Making a Difference
When Sacramento, Calif., UA Local 447 Apprenticeship Training Center instructor Phil Wilbur got started in the industry in 1977, he was going to community college with the intent of becoming a chemical engineer. Sharing a ride with his friend, however, meant that he would sometimes hang out in his friend’s classes, and the guy was taking an air conditioning course.
“The next thing I cancelled all of my chemical engineering classes and signed up for air conditioning,” Wilbur said. Around 1979 he started working for a small refrigeration contractor, then he moved on to another company where he started doing more air conditioning work. In 1988, he went to work for York International (now Johnson Controls), and became involved with the district’s chiller work.
When he graduated from union plumbing classes, there was no a/c training offered. “I told them it sucks; they told me to come back and teach the next semester,” Wilbur said. And so his teaching career was launched.
The new class was so successful, the local eventually added a second instructor; now there are seven refrigeration instructors. “There are approximately 80-90 students at this time in the five-year program,” Wilbur said. Students work during the day and attend class at night.
“I like what I do,” he said. “I enjoy the fact that you get that one guy, once in a while, who says you made a difference. You made a difference in someone’s life.”
Wilbur teaches first-year apprentices, CFC certification, and computer literacy. The local is currently putting together a rigging program.

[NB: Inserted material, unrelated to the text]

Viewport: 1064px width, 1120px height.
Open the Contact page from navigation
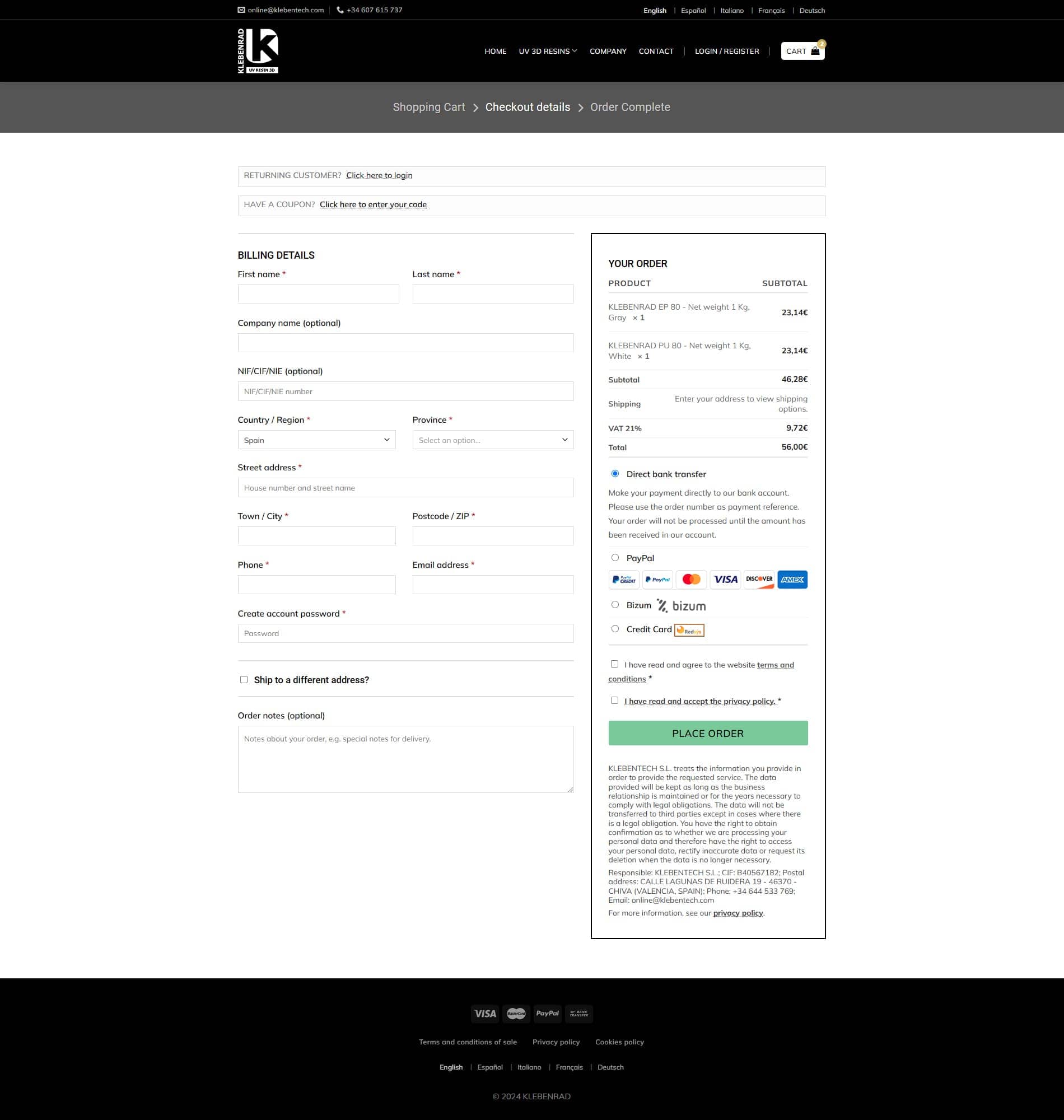[656, 51]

“I was a better instructor because of Pat Myers,” he added. Myers came in third place in The NEWS’ contest last year. “Our guys are all top notch at what they do.” They are all experienced at what they are teaching; “we all have day jobs. We typically will spend 30-40 minutes discussing industry stuff in the teachers’ lounge. We all make each other better.”
TEACHING TO THINKWilbur stresses that he teaches his students how to think. “I want them to be self supporting. I’ll give them Sudoku problems, logic problems, role playing … I’ll run them through the mill sometimes. You can teach your mind to process that way.
“It’s like being a pro coach,” he said. “You can’t take a constant hard-line attitude. They’ll shut you off.”
According to fellow instructor Ed Swisher, “He is the best instructor in our school.” However, Wilbur nominated Swisher in this competition a couple of years ago, and another instructor last year.
“He was going to nominate somebody else this year, but I insisted that he is the one to be nominated,” Swisher said. In addition to his classroom inventiveness, “Phil gets to know all of his students personally and shows a genuine interest in them.”
Wilbur summed it up like this: “I like to see people succeed. I think any of us who teach, we don’t do it for the money. We do it because there’s something about it we enjoy, and we enjoy working with the guys.”